Not that a girl living in the Colored side of the tracks could share much with her powerful white father, but it was the possibility that he would see that what he had started by sending her away to school was about to finally make her a woman doctor, and white. The white children, and an imaginary successful husband and father, slain at the prime of his life would put away any question of color in their new home, and her new position at a new small clinic in the sleepy town of Van Nuys.
“Yes”, she turned from her past and the window, and toward her new life and self. “Are they ready?”
“Almost, they’ll meet us in the yard.” The director offered her hand in guidance down the hall. Then she stopped and turned to the woman and in a quiet confidant voice, “could I ask you why?”
The shock was almost as if she had slapped the other woman “How dare. . . “
“I don’t mean to pry.” She rushed on. “It’s just that it is rare that even one deaf child gets adopted, but there are angles waiting for you that you would take all three. And I just wondered where you find the grace to shoulder such a yoke, I mean your heart must by either huge or hurting, to take on that much.” Blushing at her crossing of a very fine line, she looked down then back into the woman’s eyes.
The not much older woman stood as of stone, and not much colder.
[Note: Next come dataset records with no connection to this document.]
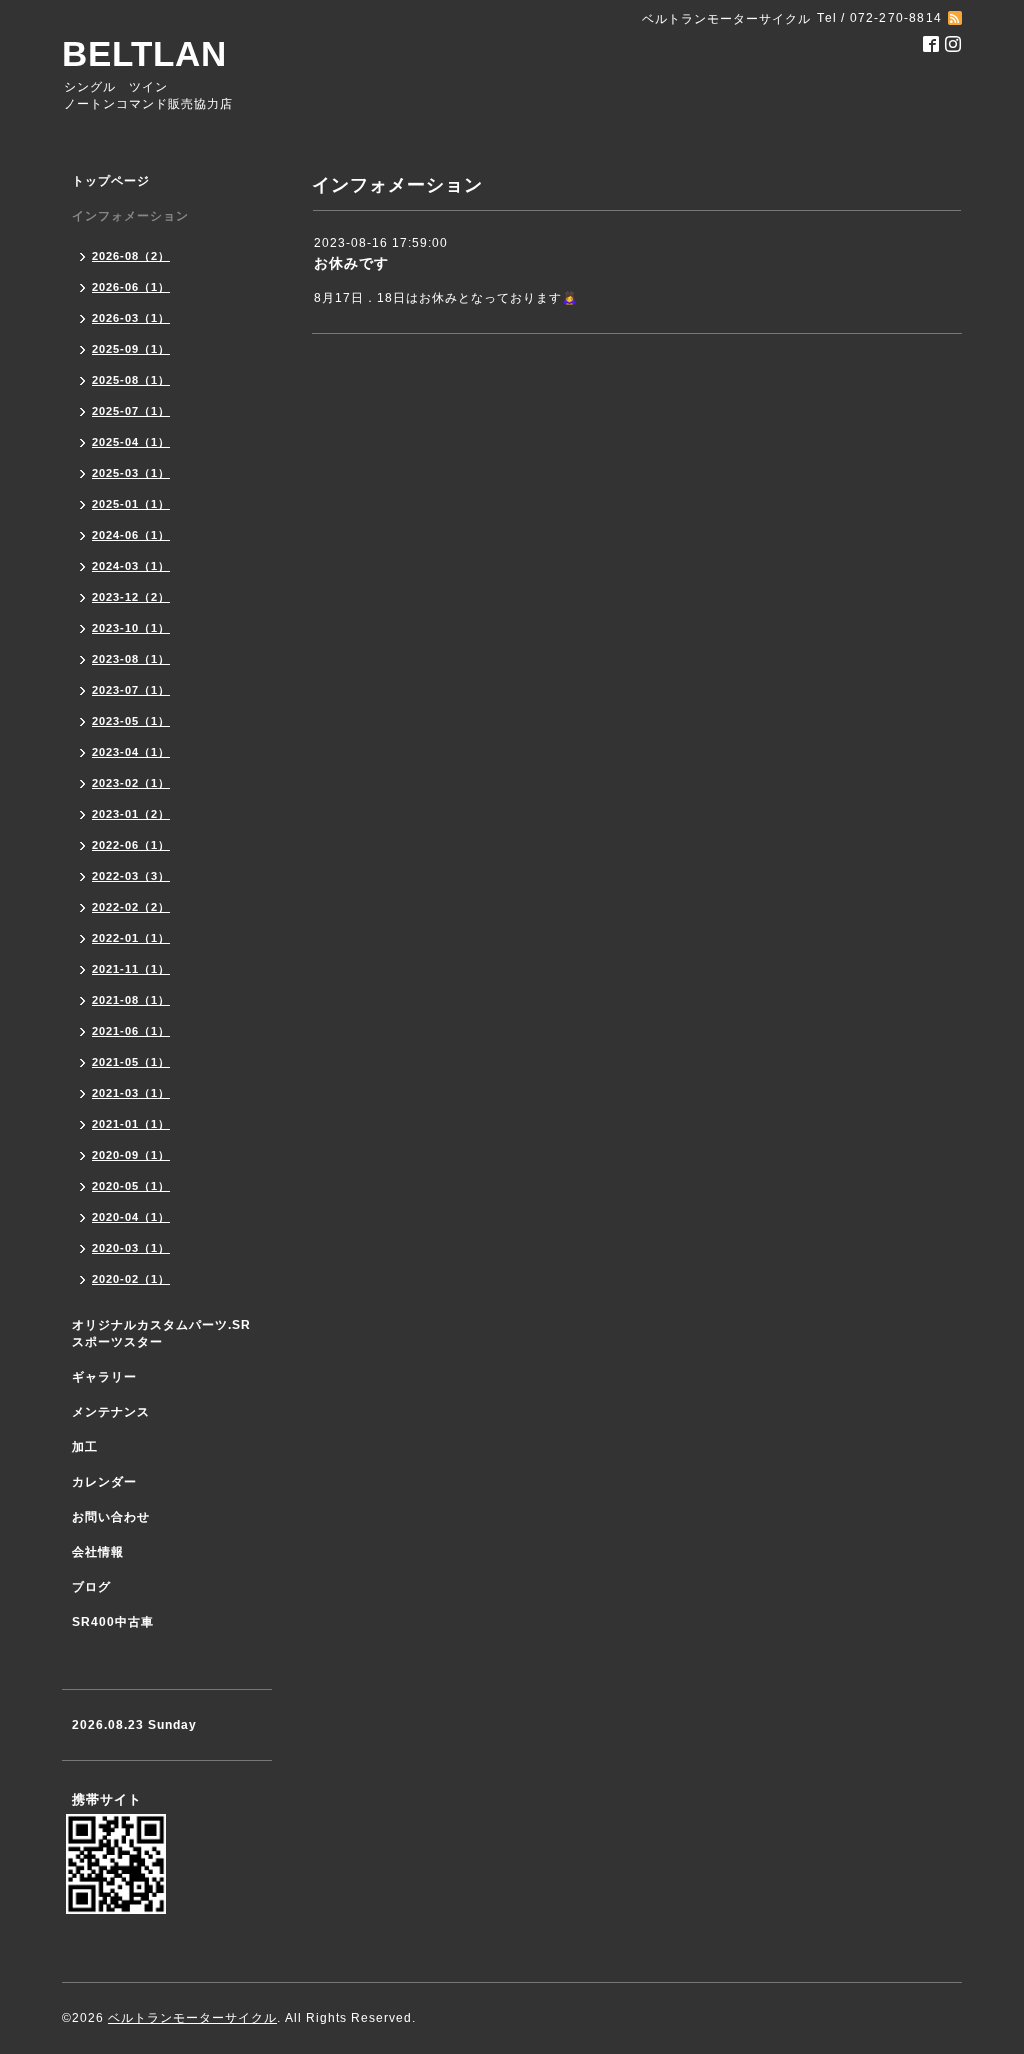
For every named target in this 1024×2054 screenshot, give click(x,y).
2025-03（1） (131, 473)
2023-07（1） (131, 690)
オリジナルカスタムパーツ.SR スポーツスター (161, 1333)
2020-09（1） (131, 1155)
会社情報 (98, 1552)
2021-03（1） (131, 1093)
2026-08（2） (131, 256)
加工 (85, 1447)
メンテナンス (111, 1412)
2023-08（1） (131, 659)
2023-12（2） (131, 597)
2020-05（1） (131, 1186)
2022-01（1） (131, 938)
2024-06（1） (131, 535)
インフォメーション (130, 216)
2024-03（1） (131, 566)
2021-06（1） (131, 1031)
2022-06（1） (131, 845)
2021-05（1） (131, 1062)
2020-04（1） (131, 1217)
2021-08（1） (131, 1000)
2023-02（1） (131, 783)
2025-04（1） (131, 442)
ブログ (91, 1587)
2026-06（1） (131, 287)
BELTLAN (144, 53)
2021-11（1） (131, 969)
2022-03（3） (131, 876)
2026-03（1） (131, 318)
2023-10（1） (131, 628)
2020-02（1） (131, 1279)
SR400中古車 (113, 1622)
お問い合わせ (111, 1517)
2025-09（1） (131, 349)
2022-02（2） (131, 907)
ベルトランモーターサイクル (192, 2018)
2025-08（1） (131, 380)
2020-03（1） (131, 1248)
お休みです (351, 263)
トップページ (111, 181)
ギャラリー (104, 1377)
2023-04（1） (131, 752)
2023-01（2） (131, 814)
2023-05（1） (131, 721)
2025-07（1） (131, 411)
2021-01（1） (131, 1124)
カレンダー (104, 1482)
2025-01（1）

She searched in the soulful eyes of the young nurse director and found the spark of the understanding she needed. Then she warmed, and all the fear and worry from the lies washed away as she understood and owned in her heart a truth. A truth that was not only universal, but about her personally as well; one that she had learned but not recognized, from her father that day he was passing away, and she put her hand out onto the other woman’s shoulder and squeezed just ever so slightly a motherly squeeze.
“Every child needs a home, someone to love, and someone to love them.”